Intravide il grigiore del cielo
senza sollevare le palpebre verso le fessure dell’avvolgibile. Richiuse gli
occhi dopo aver sbirciato l’orologio grande sul comò. Si massaggiò le tempie
doloranti, le palpebre che sentiva grevi e gonfie come vesciche. Le strizzò per
farne uscire un po’ di lacrima stagnante. Si voltò contro il muro per sfuggire
al chiarore latteo del giorno e crearsi una notte fittizia. Sentiva di essere
pallida e gonfia e sapeva che, se si fosse guardata allo specchio, avrebbe
visto la ruga segnare più nettamente del solito, sulla violacea trasparenza
dell’occhiaia, l’orbita dell’occhio destro: quasi una profonda cicatrice. E
avrebbe colto l’espressione attonita e contrariata del medesimo occhio nel
guardare se stesso irrimediabilmente imprigionato dentro quel solco curvo.
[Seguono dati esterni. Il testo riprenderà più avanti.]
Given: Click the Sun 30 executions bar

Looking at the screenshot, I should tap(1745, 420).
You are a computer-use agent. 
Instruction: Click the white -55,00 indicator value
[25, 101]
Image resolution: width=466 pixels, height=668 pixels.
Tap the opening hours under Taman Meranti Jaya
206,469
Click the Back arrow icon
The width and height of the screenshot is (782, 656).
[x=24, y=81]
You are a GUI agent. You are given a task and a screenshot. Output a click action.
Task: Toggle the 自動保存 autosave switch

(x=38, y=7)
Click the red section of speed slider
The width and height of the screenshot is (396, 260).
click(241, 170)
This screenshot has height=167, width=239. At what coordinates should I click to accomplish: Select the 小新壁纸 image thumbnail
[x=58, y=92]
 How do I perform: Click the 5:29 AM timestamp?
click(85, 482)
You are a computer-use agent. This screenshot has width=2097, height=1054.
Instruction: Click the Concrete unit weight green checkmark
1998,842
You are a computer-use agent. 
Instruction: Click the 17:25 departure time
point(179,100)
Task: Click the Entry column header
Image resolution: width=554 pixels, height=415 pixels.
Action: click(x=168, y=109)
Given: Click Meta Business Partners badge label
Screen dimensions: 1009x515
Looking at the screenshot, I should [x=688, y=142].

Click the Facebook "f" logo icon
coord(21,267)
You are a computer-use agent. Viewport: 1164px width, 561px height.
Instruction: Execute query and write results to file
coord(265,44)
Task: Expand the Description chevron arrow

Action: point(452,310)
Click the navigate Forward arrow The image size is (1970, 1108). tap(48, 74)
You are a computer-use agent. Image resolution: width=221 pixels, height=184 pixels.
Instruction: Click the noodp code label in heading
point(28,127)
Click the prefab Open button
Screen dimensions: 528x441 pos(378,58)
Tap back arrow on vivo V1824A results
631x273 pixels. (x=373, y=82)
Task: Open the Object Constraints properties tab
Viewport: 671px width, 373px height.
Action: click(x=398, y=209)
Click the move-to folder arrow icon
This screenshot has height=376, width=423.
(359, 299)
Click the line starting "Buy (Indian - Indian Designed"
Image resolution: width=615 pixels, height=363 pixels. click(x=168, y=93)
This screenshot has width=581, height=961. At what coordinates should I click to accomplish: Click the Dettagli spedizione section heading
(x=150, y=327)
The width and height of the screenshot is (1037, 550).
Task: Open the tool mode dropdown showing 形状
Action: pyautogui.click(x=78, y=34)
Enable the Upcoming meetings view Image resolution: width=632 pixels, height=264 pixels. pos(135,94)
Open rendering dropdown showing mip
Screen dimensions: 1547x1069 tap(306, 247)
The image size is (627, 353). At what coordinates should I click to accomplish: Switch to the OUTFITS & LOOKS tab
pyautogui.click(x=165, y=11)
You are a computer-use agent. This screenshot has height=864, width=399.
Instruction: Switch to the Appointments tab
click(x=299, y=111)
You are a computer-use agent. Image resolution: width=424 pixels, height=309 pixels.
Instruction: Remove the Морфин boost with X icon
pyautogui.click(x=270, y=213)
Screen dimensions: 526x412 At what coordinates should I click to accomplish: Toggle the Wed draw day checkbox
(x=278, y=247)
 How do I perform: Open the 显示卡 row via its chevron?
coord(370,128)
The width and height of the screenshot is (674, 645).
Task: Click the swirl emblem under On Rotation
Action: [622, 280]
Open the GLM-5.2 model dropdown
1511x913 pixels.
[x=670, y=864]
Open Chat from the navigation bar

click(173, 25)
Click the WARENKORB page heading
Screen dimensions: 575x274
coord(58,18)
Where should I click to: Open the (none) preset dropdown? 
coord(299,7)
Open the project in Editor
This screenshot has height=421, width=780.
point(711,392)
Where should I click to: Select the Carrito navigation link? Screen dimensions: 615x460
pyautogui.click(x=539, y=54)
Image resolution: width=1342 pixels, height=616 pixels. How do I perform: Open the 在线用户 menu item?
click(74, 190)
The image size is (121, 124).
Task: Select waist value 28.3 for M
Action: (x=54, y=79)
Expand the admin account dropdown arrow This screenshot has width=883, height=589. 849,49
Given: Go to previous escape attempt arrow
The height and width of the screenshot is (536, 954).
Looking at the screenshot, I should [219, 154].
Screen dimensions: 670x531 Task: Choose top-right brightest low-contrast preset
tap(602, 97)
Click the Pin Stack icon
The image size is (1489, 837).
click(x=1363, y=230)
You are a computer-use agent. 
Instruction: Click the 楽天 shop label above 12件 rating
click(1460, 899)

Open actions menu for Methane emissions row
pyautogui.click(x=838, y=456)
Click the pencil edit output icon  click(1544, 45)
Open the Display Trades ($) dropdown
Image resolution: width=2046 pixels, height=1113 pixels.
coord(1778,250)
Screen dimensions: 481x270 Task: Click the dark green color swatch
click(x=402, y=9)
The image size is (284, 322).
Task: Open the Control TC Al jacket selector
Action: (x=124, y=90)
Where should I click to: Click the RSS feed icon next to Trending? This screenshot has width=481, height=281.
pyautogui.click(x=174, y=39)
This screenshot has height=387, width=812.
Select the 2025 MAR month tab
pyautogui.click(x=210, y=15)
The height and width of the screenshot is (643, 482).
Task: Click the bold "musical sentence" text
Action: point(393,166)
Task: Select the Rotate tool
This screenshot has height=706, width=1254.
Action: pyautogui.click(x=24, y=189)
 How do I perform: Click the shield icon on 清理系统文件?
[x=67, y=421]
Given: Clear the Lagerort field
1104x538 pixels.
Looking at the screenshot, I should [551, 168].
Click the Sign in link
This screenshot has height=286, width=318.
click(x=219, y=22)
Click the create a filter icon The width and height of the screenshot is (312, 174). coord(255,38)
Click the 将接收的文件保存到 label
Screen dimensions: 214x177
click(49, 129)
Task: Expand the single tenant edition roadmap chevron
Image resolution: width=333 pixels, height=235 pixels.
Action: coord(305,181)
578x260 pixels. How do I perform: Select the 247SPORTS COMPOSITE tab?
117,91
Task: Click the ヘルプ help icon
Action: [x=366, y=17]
Si accoccolò forgiandosi un grembo di lenzuola sulle reni, esauste per
la pressione della vescica. Doveva alzarsi. Lo fece piano tenendo gli occhi
chiusi: una sonnambula. Entrò nel bagno, evitò lo specchio e si abbandonò a
quel po’ di benessere espulsivo. L’odore della terra umida s’era infilato dallo
spiraglio della finestra. Se pioveva, pioveva senza rumore.